*Input data*:

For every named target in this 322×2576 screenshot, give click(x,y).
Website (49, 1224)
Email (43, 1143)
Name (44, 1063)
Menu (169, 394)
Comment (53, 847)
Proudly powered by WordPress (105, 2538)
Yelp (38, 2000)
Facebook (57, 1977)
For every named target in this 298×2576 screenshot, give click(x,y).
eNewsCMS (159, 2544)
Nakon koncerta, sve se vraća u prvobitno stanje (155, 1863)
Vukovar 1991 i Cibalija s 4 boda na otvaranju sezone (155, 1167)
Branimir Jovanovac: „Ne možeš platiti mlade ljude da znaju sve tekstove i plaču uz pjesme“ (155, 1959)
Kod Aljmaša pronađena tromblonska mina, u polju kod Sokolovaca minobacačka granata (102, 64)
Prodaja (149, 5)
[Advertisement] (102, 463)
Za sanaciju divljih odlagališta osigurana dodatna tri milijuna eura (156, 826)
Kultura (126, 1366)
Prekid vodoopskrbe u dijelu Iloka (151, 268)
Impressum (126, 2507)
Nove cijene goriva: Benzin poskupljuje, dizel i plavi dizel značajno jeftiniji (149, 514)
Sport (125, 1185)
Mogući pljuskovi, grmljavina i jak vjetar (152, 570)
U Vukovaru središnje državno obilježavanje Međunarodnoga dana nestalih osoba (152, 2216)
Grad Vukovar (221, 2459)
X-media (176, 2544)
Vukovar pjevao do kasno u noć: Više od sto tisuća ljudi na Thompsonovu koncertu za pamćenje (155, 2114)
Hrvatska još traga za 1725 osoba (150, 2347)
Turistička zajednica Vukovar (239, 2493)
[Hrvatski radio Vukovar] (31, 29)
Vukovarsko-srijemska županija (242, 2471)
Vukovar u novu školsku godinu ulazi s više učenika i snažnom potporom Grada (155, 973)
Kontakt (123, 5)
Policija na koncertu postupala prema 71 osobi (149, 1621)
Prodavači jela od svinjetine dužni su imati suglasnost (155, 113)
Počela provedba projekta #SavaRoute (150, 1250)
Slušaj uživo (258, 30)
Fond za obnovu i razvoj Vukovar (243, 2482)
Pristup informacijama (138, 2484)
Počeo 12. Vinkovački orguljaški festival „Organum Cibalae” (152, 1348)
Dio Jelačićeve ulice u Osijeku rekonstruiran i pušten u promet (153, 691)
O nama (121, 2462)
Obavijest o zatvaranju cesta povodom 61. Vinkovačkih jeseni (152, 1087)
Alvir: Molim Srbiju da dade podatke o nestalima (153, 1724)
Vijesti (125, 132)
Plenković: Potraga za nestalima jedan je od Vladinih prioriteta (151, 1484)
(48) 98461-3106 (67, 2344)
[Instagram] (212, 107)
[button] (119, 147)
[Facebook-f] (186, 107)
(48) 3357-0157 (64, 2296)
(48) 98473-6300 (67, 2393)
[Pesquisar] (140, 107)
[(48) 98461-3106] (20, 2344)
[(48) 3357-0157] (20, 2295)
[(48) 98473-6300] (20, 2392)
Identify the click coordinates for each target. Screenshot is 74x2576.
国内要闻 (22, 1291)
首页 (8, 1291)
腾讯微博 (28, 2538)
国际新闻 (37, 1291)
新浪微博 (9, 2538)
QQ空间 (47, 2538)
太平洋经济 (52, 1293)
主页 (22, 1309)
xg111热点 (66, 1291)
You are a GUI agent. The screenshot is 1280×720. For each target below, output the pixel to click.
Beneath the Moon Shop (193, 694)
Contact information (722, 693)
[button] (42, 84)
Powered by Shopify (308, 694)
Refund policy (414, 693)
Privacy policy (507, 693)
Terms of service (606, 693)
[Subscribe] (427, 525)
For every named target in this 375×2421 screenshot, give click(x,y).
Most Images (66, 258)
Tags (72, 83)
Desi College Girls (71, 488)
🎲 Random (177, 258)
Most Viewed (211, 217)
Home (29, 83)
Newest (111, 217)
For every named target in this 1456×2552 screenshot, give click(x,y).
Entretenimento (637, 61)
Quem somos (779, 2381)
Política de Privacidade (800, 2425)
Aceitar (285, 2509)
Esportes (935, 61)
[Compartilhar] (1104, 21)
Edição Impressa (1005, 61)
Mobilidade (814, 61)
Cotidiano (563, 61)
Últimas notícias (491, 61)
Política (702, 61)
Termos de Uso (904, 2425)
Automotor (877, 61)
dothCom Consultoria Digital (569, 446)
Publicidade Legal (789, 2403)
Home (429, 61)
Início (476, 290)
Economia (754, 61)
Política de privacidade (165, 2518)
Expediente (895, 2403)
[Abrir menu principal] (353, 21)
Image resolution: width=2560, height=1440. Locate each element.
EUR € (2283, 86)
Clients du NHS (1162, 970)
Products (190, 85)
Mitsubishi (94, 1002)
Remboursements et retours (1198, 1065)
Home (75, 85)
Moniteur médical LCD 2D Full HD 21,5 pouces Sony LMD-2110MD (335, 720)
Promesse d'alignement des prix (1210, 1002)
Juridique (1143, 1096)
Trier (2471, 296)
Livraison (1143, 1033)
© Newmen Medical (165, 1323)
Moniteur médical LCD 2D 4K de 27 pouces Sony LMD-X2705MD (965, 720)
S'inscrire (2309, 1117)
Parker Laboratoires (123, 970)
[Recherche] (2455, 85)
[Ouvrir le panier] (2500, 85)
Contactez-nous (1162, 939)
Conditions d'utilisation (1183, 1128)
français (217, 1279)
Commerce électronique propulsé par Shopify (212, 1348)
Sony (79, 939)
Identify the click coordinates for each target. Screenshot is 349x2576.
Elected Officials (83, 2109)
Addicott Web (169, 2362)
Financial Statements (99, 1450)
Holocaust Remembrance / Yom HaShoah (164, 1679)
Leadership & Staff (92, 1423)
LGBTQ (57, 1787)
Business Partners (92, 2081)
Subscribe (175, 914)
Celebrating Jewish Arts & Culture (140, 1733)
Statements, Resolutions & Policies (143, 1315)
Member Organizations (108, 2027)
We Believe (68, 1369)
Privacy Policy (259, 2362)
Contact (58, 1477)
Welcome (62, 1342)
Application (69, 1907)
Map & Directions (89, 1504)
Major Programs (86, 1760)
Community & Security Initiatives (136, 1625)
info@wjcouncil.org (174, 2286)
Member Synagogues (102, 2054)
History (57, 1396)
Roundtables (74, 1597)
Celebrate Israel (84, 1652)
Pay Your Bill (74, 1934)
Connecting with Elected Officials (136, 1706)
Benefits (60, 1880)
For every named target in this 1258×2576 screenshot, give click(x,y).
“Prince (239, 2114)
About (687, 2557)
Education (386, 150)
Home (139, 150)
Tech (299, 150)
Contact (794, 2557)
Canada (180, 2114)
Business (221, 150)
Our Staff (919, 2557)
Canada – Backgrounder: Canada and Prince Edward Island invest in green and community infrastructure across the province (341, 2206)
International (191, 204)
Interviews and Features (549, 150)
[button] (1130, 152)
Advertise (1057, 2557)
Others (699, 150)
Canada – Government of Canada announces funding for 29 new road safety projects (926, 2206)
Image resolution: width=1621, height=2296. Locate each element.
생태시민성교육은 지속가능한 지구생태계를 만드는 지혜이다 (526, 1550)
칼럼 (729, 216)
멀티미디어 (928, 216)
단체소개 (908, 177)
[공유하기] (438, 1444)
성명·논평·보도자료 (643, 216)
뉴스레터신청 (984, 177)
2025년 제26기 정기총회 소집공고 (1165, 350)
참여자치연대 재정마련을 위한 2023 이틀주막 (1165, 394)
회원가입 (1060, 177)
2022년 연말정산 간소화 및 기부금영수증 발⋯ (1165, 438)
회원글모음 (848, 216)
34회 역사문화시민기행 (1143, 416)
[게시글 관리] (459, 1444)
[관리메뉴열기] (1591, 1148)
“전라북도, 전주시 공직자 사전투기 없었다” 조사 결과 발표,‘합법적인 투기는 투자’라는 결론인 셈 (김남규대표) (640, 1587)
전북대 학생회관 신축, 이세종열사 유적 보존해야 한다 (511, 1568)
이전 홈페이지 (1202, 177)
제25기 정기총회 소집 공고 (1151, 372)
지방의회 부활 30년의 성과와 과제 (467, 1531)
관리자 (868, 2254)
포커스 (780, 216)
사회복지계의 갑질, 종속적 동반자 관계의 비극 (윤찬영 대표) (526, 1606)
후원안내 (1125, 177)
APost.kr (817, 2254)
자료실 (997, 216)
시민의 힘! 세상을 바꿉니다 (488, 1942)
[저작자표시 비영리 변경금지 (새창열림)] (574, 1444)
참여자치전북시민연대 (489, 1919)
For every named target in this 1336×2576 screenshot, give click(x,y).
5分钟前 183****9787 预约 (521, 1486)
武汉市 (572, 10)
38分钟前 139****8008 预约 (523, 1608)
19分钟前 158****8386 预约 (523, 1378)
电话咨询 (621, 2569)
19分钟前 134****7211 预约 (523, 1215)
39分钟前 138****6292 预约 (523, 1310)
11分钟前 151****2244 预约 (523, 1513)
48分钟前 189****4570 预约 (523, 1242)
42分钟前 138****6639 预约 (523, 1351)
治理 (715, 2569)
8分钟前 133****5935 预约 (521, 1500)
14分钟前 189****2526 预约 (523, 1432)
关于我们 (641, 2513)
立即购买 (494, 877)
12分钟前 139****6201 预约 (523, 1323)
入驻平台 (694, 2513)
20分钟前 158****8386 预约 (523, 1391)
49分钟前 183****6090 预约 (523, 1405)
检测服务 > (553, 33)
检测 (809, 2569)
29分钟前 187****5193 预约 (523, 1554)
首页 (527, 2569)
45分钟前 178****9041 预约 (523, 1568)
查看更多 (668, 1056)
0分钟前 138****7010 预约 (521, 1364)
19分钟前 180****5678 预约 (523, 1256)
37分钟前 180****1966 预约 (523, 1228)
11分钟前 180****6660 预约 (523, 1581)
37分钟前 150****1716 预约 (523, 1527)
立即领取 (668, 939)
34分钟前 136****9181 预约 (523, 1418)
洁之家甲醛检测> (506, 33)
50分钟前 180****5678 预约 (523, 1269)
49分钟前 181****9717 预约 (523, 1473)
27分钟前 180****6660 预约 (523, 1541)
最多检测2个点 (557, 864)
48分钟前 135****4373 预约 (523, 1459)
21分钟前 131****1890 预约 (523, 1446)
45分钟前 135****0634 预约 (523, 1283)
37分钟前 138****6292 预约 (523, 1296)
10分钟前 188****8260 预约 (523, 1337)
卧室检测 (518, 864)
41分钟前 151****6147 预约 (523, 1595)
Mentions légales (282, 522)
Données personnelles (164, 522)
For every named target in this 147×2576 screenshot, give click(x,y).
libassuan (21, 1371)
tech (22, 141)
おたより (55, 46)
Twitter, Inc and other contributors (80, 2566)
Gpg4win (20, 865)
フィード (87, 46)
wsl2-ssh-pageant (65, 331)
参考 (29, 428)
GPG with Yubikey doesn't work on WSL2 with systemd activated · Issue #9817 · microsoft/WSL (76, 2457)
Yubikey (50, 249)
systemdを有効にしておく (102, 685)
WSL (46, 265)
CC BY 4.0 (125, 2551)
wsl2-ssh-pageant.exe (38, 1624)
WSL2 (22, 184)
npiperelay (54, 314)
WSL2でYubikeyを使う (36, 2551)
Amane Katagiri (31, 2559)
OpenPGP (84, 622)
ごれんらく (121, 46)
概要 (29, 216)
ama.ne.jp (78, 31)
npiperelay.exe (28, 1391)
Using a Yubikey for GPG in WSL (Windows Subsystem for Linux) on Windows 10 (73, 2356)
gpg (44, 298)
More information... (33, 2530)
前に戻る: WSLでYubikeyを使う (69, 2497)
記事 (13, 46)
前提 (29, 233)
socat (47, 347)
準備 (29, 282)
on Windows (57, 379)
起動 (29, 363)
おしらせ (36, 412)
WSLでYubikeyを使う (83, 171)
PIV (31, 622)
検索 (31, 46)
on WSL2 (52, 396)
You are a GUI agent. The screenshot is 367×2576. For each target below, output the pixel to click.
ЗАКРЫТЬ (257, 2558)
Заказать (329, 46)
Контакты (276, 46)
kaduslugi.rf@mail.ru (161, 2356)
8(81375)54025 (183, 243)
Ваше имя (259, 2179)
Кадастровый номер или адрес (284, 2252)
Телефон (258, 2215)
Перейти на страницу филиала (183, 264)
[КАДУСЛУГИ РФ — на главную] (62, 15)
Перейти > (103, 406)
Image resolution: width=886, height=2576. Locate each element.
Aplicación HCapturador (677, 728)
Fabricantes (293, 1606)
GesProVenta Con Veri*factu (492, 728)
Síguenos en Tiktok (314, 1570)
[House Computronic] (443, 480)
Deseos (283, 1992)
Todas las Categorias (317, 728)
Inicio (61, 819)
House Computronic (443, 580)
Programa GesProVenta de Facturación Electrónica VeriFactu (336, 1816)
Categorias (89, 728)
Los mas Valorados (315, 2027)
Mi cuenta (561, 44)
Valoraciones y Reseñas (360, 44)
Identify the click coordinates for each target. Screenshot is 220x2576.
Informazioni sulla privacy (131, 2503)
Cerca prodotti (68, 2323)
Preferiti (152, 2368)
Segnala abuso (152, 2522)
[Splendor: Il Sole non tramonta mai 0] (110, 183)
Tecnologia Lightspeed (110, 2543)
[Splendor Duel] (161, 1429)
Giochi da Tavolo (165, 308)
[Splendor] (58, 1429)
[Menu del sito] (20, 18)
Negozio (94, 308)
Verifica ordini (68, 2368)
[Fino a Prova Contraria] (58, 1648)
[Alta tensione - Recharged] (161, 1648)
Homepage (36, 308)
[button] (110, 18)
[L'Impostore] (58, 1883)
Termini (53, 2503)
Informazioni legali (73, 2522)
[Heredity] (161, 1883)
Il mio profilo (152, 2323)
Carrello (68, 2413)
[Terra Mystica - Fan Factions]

*Work order*: Copy the records above exactly, beginning at the line that contains "10分钟前 188****8260 预约 (523, 1337)" and stopping after the line that contains "npiperelay.exe (28, 1391)".

*Exercise response*:
10分钟前 188****8260 预约 (523, 1337)
卧室检测 (518, 864)
41分钟前 151****6147 预约 (523, 1595)
Mentions légales (282, 522)
Données personnelles (164, 522)
For every named target in this 147×2576 screenshot, give click(x,y).
libassuan (21, 1371)
tech (22, 141)
おたより (55, 46)
Twitter, Inc and other contributors (80, 2566)
Gpg4win (20, 865)
フィード (87, 46)
wsl2-ssh-pageant (65, 331)
参考 (29, 428)
GPG with Yubikey doesn't work on WSL2 with systemd activated · Issue #9817 · microsoft/WSL (76, 2457)
Yubikey (50, 249)
systemdを有効にしておく (102, 685)
WSL (46, 265)
CC BY 4.0 (125, 2551)
wsl2-ssh-pageant.exe (38, 1624)
WSL2 (22, 184)
npiperelay (54, 314)
WSL2でYubikeyを使う (36, 2551)
Amane Katagiri (31, 2559)
OpenPGP (84, 622)
ごれんらく (121, 46)
概要 (29, 216)
ama.ne.jp (78, 31)
npiperelay.exe (28, 1391)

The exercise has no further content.